Sweat was terminated on March 20, 2014, along with then-fire chief Keith Martin and firefighter Seabert Cox. The terminations came after a year-long unrest within the department with complaints from city firefighters regarding rules enacted by Martin that included eating breakfast before coming to work, no dining out, no use of personal communication devices, and no TV before 5 p.m.
According to court documents, Sweat is claiming he was fired due to his “outspokenness” about the new restrictions that he called “stringent” and about other changes within the department that he claims threatened the safety of firefighters.
“The department also instituted new operational policies that violated the National Fire Protection Association policies and created unacceptable risks both for the firefighters and the citizens of McMinnville.”

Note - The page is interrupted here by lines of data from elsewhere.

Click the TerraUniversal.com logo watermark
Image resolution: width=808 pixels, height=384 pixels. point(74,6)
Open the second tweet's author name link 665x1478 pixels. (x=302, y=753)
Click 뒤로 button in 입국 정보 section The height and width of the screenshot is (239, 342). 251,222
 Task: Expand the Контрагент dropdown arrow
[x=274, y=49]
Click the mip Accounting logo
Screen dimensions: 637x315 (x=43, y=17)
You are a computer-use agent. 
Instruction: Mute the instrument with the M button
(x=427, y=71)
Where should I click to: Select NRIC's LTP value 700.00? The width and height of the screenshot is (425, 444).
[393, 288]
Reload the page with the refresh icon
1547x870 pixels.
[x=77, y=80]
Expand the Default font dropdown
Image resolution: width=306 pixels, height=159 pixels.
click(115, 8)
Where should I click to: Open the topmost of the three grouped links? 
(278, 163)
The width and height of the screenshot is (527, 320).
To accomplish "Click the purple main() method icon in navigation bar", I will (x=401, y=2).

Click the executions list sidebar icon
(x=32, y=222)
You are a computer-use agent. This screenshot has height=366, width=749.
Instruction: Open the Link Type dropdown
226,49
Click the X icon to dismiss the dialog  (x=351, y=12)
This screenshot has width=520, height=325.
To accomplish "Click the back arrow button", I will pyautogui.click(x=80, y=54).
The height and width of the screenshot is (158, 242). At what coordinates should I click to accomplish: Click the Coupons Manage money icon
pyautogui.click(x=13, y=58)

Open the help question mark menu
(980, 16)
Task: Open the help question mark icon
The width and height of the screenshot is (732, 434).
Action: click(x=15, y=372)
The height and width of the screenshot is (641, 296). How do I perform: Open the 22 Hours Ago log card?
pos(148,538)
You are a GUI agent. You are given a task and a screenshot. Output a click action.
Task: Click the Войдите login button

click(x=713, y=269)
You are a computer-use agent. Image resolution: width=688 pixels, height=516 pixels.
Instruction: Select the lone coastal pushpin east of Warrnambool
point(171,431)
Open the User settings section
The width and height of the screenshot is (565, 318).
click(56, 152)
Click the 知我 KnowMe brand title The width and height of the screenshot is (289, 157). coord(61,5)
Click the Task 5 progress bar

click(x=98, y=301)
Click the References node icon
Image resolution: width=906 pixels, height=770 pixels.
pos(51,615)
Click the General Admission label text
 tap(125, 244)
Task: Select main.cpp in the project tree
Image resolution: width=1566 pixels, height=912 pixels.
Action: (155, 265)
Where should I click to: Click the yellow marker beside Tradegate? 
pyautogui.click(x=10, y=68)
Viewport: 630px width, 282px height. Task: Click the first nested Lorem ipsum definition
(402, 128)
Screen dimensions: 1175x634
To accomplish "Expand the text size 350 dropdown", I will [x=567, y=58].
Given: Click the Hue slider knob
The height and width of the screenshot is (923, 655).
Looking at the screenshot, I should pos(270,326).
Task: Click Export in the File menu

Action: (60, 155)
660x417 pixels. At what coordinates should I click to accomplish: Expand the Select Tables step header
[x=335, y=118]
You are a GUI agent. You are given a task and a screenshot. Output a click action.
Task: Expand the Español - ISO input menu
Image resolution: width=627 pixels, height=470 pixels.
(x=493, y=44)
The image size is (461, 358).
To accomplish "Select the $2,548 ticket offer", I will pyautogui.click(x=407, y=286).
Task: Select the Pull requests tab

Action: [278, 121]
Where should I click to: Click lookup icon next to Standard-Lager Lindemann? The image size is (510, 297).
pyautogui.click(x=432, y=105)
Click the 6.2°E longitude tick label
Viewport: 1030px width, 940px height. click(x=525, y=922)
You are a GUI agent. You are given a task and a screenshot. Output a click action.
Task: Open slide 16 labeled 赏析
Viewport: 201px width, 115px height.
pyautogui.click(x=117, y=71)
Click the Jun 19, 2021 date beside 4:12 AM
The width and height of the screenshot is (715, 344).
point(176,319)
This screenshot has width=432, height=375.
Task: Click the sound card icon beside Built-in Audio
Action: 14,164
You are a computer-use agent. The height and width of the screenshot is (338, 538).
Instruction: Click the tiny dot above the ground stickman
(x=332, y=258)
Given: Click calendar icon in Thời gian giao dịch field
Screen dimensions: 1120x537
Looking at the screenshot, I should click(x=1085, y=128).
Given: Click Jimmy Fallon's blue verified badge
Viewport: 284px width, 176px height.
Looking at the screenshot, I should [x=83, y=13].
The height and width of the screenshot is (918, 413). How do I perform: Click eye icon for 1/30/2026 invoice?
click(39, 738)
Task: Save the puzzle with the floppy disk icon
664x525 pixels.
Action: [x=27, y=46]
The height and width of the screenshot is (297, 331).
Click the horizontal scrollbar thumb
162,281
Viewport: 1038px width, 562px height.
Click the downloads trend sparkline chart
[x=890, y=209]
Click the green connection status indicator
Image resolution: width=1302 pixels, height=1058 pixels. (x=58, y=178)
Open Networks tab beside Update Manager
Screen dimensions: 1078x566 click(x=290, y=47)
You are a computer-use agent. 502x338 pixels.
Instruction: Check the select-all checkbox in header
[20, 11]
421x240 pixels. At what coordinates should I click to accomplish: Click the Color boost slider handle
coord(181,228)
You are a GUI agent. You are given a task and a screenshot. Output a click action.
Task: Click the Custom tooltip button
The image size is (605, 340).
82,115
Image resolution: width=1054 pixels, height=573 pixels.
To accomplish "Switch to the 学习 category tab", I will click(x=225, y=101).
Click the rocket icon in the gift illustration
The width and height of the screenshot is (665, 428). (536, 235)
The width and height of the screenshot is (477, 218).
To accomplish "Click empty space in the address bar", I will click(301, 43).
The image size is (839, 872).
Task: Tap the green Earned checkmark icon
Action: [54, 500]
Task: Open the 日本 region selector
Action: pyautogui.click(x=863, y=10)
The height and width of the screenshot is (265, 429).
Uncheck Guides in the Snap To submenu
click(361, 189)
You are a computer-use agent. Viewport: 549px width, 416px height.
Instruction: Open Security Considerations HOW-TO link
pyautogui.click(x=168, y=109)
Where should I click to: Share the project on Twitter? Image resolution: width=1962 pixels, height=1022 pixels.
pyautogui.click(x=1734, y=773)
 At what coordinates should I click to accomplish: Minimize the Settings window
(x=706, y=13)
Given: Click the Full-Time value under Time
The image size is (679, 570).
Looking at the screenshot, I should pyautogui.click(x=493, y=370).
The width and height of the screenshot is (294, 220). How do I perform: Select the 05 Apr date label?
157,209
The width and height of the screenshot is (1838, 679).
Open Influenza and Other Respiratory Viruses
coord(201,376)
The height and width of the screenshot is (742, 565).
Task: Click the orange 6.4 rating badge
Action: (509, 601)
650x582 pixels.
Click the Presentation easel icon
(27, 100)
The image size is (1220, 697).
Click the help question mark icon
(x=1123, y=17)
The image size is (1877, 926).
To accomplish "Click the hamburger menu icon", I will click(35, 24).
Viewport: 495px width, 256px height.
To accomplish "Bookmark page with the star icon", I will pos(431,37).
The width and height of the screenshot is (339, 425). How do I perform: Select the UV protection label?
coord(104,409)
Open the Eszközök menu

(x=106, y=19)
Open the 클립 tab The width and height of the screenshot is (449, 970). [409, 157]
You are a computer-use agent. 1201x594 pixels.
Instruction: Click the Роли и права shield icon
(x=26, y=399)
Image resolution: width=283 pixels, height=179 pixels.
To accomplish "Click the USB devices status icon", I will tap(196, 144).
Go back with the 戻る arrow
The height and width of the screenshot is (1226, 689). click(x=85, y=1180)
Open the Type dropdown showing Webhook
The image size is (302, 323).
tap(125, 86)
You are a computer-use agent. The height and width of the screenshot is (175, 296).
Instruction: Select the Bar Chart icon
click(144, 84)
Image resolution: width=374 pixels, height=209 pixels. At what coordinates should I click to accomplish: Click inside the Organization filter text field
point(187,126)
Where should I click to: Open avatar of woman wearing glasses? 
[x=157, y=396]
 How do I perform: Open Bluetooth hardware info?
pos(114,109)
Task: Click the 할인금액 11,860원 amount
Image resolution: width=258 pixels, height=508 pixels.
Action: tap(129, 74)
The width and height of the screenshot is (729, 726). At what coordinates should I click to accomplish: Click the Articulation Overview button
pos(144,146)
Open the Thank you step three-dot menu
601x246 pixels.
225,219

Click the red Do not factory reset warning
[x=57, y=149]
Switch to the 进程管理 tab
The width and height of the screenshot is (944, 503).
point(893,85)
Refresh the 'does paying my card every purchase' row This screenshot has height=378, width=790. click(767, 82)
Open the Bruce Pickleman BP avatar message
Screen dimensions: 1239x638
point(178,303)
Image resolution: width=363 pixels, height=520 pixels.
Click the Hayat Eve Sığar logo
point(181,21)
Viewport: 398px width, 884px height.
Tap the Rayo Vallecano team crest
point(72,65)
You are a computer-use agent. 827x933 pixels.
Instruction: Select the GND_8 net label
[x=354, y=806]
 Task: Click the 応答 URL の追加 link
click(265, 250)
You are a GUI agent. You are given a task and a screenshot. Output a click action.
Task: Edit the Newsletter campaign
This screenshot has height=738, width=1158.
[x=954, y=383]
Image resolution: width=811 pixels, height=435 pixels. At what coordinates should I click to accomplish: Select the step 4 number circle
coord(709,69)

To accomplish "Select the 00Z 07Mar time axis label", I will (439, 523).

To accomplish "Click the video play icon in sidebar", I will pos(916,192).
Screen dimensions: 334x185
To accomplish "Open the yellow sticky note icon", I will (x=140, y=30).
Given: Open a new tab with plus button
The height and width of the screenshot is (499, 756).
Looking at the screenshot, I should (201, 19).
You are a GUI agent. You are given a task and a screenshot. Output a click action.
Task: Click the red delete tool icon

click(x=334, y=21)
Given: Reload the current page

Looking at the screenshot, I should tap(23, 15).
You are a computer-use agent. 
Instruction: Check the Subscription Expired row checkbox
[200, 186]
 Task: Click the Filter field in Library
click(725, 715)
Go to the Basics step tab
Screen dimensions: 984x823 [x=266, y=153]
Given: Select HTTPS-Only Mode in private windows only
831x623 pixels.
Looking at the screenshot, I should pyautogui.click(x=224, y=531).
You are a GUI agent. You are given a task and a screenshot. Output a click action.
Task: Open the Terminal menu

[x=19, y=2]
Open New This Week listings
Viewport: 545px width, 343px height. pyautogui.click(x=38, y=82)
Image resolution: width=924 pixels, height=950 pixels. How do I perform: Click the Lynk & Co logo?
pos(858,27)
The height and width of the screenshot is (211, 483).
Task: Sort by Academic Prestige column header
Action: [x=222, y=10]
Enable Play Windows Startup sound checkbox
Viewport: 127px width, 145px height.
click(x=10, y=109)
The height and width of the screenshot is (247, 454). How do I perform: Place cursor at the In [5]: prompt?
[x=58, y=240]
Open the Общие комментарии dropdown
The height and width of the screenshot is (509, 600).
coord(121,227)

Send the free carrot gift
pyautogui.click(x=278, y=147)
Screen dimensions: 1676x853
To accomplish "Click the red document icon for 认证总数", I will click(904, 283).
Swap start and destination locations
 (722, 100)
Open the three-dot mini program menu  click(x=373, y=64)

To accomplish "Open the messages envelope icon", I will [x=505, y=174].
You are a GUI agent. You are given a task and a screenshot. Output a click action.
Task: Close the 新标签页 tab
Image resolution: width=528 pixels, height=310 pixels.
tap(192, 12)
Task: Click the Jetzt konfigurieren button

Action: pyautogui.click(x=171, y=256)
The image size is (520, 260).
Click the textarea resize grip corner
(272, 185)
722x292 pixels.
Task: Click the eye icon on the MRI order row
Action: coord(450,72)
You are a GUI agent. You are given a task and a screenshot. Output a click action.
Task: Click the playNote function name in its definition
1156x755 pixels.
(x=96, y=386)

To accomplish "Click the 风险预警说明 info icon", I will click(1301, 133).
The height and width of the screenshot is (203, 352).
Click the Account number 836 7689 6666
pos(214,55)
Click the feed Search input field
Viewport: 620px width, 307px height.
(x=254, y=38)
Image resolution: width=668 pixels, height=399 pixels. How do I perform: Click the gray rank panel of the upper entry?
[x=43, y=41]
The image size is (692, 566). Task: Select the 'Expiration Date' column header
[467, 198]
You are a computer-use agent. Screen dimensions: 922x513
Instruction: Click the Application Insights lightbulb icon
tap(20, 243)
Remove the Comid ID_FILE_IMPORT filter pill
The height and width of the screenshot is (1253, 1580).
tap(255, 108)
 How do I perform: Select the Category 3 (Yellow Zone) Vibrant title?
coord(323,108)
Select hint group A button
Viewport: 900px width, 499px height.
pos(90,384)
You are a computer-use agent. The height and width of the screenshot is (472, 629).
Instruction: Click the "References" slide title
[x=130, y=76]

Sweat claims that on “Sept. 12, 2013, Plaintiff (Sweat) and fellow Firefighter Derek Rust were inside a burning house attempting to locate the fire’s source. At the same moment, department leadership instructed Lt. Jamie Brown to spray water from high-pressure hoses onto the fire. Knowing that targeting the area with a high-pressure water stream under these circumstances would potentially cause Plaintiff and Firefighter Derek Rust substantial injuries, Lt. Jamie Brown refused to follow leadership’s instruction.”
Four other situations were cited.
In its answer filed with the court, the city denies all of the allegations, cites that Sweat was terminated from his “at will” employment, and claims Sweat is not entitled to any financial relief.
At-will employment is a term used in U.S. labor law for contractual relationships in which an employee can be dismissed by an employer for any reason (that is, without having to establish just cause for termination), and without warning. Tennessee is an employment at-will state.
Sweat asked for a jury trial.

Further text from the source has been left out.